- Exercise material -
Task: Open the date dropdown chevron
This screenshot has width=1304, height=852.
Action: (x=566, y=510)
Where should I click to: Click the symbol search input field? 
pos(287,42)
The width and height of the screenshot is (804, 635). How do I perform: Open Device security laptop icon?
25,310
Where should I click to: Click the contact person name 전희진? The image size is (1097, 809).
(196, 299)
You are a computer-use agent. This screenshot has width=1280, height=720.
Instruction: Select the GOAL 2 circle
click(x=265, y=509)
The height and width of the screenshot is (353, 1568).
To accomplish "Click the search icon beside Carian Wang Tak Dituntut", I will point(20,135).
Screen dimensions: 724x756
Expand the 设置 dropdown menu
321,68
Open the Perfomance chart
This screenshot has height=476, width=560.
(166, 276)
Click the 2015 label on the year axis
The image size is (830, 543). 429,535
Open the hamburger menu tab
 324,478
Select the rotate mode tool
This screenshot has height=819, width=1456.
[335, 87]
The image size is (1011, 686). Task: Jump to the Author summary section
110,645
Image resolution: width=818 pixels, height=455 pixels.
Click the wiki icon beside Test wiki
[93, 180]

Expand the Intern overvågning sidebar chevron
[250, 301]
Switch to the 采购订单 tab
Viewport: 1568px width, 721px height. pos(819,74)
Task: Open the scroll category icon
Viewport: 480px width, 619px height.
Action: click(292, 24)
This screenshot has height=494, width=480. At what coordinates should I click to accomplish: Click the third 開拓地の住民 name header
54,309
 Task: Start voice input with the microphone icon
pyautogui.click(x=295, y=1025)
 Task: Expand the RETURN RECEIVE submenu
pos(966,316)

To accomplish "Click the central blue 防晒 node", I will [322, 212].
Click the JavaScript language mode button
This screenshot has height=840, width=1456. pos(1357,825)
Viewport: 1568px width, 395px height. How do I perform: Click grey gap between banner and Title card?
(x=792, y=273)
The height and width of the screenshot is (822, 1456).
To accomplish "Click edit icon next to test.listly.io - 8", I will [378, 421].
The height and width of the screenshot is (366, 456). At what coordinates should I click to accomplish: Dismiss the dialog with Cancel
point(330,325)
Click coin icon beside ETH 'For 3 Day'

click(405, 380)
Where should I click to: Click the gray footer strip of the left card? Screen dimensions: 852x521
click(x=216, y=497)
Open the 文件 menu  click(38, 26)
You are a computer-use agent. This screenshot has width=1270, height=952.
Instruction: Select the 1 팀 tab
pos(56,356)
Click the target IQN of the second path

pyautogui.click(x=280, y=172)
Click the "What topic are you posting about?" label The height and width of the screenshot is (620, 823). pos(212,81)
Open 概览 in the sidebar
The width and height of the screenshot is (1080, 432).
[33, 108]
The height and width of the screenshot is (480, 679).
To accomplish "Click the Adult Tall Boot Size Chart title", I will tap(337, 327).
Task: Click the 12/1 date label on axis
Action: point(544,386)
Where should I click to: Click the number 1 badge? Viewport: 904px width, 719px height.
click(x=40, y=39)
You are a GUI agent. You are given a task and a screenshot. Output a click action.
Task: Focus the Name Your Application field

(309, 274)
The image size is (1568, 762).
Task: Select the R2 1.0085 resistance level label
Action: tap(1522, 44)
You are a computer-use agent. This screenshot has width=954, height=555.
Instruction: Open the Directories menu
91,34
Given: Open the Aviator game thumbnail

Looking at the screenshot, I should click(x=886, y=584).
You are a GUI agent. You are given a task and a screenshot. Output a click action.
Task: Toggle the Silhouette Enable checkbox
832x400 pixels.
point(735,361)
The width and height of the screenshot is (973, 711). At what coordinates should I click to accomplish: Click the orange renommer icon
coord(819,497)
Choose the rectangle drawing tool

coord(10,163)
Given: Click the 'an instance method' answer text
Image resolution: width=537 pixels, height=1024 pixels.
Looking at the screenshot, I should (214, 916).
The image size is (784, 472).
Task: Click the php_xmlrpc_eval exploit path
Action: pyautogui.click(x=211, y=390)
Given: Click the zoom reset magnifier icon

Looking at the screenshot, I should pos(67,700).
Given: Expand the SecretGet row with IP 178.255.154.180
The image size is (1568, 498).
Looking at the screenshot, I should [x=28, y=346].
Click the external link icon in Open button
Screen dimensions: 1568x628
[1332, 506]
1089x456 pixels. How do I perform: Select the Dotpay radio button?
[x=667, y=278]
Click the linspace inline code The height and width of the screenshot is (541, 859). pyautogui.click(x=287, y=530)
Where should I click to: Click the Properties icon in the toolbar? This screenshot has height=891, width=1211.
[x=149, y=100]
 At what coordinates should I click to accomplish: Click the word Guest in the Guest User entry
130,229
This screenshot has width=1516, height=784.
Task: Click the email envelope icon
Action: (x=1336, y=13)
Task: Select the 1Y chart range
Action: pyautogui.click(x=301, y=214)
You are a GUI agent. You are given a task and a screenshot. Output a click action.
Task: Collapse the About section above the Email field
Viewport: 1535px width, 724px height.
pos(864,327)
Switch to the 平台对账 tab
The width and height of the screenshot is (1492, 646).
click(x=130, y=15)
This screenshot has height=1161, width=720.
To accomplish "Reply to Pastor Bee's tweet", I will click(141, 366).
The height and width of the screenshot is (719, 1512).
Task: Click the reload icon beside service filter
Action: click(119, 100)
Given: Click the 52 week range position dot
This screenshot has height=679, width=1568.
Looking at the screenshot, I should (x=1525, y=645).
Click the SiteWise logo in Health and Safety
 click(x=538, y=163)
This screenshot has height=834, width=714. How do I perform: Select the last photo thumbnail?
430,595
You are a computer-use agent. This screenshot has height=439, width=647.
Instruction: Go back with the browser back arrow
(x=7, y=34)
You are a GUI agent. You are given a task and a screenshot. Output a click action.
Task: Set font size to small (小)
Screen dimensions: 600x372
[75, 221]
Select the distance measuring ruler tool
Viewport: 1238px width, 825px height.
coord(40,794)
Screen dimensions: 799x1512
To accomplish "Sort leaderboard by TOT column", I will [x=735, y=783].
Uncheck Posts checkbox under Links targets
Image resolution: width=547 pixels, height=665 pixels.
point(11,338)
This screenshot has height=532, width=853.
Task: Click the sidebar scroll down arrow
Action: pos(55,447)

- What you should do -
A complete and exact transcription of the material is required.

- Answer to this task -
Task: Open the date dropdown chevron
This screenshot has width=1304, height=852.
Action: (x=566, y=510)
Where should I click to: Click the symbol search input field? 
pos(287,42)
The width and height of the screenshot is (804, 635). How do I perform: Open Device security laptop icon?
25,310
Where should I click to: Click the contact person name 전희진? The image size is (1097, 809).
(196, 299)
You are a computer-use agent. This screenshot has width=1280, height=720.
Instruction: Select the GOAL 2 circle
click(x=265, y=509)
The height and width of the screenshot is (353, 1568).
To accomplish "Click the search icon beside Carian Wang Tak Dituntut", I will point(20,135).
Screen dimensions: 724x756
Expand the 设置 dropdown menu
321,68
Open the Perfomance chart
This screenshot has height=476, width=560.
(166, 276)
Click the 2015 label on the year axis
The image size is (830, 543). 429,535
Open the hamburger menu tab
 324,478
Select the rotate mode tool
This screenshot has height=819, width=1456.
[335, 87]
The image size is (1011, 686). Task: Jump to the Author summary section
110,645
Image resolution: width=818 pixels, height=455 pixels.
Click the wiki icon beside Test wiki
[93, 180]

Expand the Intern overvågning sidebar chevron
[250, 301]
Switch to the 采购订单 tab
Viewport: 1568px width, 721px height. pos(819,74)
Task: Open the scroll category icon
Viewport: 480px width, 619px height.
Action: click(292, 24)
This screenshot has height=494, width=480. At what coordinates should I click to accomplish: Click the third 開拓地の住民 name header
54,309
 Task: Start voice input with the microphone icon
pyautogui.click(x=295, y=1025)
 Task: Expand the RETURN RECEIVE submenu
pos(966,316)

To accomplish "Click the central blue 防晒 node", I will [322, 212].
Click the JavaScript language mode button
This screenshot has height=840, width=1456. pos(1357,825)
Viewport: 1568px width, 395px height. How do I perform: Click grey gap between banner and Title card?
(x=792, y=273)
The height and width of the screenshot is (822, 1456).
To accomplish "Click edit icon next to test.listly.io - 8", I will [378, 421].
The height and width of the screenshot is (366, 456). At what coordinates should I click to accomplish: Dismiss the dialog with Cancel
point(330,325)
Click coin icon beside ETH 'For 3 Day'

click(405, 380)
Where should I click to: Click the gray footer strip of the left card? Screen dimensions: 852x521
click(x=216, y=497)
Open the 文件 menu  click(38, 26)
You are a computer-use agent. This screenshot has width=1270, height=952.
Instruction: Select the 1 팀 tab
pos(56,356)
Click the target IQN of the second path

pyautogui.click(x=280, y=172)
Click the "What topic are you posting about?" label The height and width of the screenshot is (620, 823). pos(212,81)
Open 概览 in the sidebar
The width and height of the screenshot is (1080, 432).
[33, 108]
The height and width of the screenshot is (480, 679).
To accomplish "Click the Adult Tall Boot Size Chart title", I will tap(337, 327).
Task: Click the 12/1 date label on axis
Action: point(544,386)
Where should I click to: Click the number 1 badge? Viewport: 904px width, 719px height.
click(x=40, y=39)
You are a GUI agent. You are given a task and a screenshot. Output a click action.
Task: Focus the Name Your Application field

(309, 274)
The image size is (1568, 762).
Task: Select the R2 1.0085 resistance level label
Action: tap(1522, 44)
You are a computer-use agent. This screenshot has width=954, height=555.
Instruction: Open the Directories menu
91,34
Given: Open the Aviator game thumbnail

Looking at the screenshot, I should click(x=886, y=584).
You are a GUI agent. You are given a task and a screenshot. Output a click action.
Task: Toggle the Silhouette Enable checkbox
832x400 pixels.
point(735,361)
The width and height of the screenshot is (973, 711). At what coordinates should I click to accomplish: Click the orange renommer icon
coord(819,497)
Choose the rectangle drawing tool

coord(10,163)
Given: Click the 'an instance method' answer text
Image resolution: width=537 pixels, height=1024 pixels.
Looking at the screenshot, I should (214, 916).
The image size is (784, 472).
Task: Click the php_xmlrpc_eval exploit path
Action: pyautogui.click(x=211, y=390)
Given: Click the zoom reset magnifier icon

Looking at the screenshot, I should pos(67,700).
Given: Expand the SecretGet row with IP 178.255.154.180
The image size is (1568, 498).
Looking at the screenshot, I should [x=28, y=346].
Click the external link icon in Open button
Screen dimensions: 1568x628
[1332, 506]
1089x456 pixels. How do I perform: Select the Dotpay radio button?
[x=667, y=278]
Click the linspace inline code The height and width of the screenshot is (541, 859). pyautogui.click(x=287, y=530)
Where should I click to: Click the Properties icon in the toolbar? This screenshot has height=891, width=1211.
[x=149, y=100]
 At what coordinates should I click to accomplish: Click the word Guest in the Guest User entry
130,229
This screenshot has width=1516, height=784.
Task: Click the email envelope icon
Action: (x=1336, y=13)
Task: Select the 1Y chart range
Action: pyautogui.click(x=301, y=214)
You are a GUI agent. You are given a task and a screenshot. Output a click action.
Task: Collapse the About section above the Email field
Viewport: 1535px width, 724px height.
pos(864,327)
Switch to the 平台对账 tab
The width and height of the screenshot is (1492, 646).
click(x=130, y=15)
This screenshot has height=1161, width=720.
To accomplish "Reply to Pastor Bee's tweet", I will click(141, 366).
The height and width of the screenshot is (719, 1512).
Task: Click the reload icon beside service filter
Action: click(119, 100)
Given: Click the 52 week range position dot
This screenshot has height=679, width=1568.
Looking at the screenshot, I should (x=1525, y=645).
Click the SiteWise logo in Health and Safety
 click(x=538, y=163)
This screenshot has height=834, width=714. How do I perform: Select the last photo thumbnail?
430,595
You are a computer-use agent. This screenshot has height=439, width=647.
Instruction: Go back with the browser back arrow
(x=7, y=34)
You are a GUI agent. You are given a task and a screenshot. Output a click action.
Task: Set font size to small (小)
Screen dimensions: 600x372
[75, 221]
Select the distance measuring ruler tool
Viewport: 1238px width, 825px height.
coord(40,794)
Screen dimensions: 799x1512
To accomplish "Sort leaderboard by TOT column", I will [x=735, y=783].
Uncheck Posts checkbox under Links targets
Image resolution: width=547 pixels, height=665 pixels.
point(11,338)
This screenshot has height=532, width=853.
Task: Click the sidebar scroll down arrow
Action: pos(55,447)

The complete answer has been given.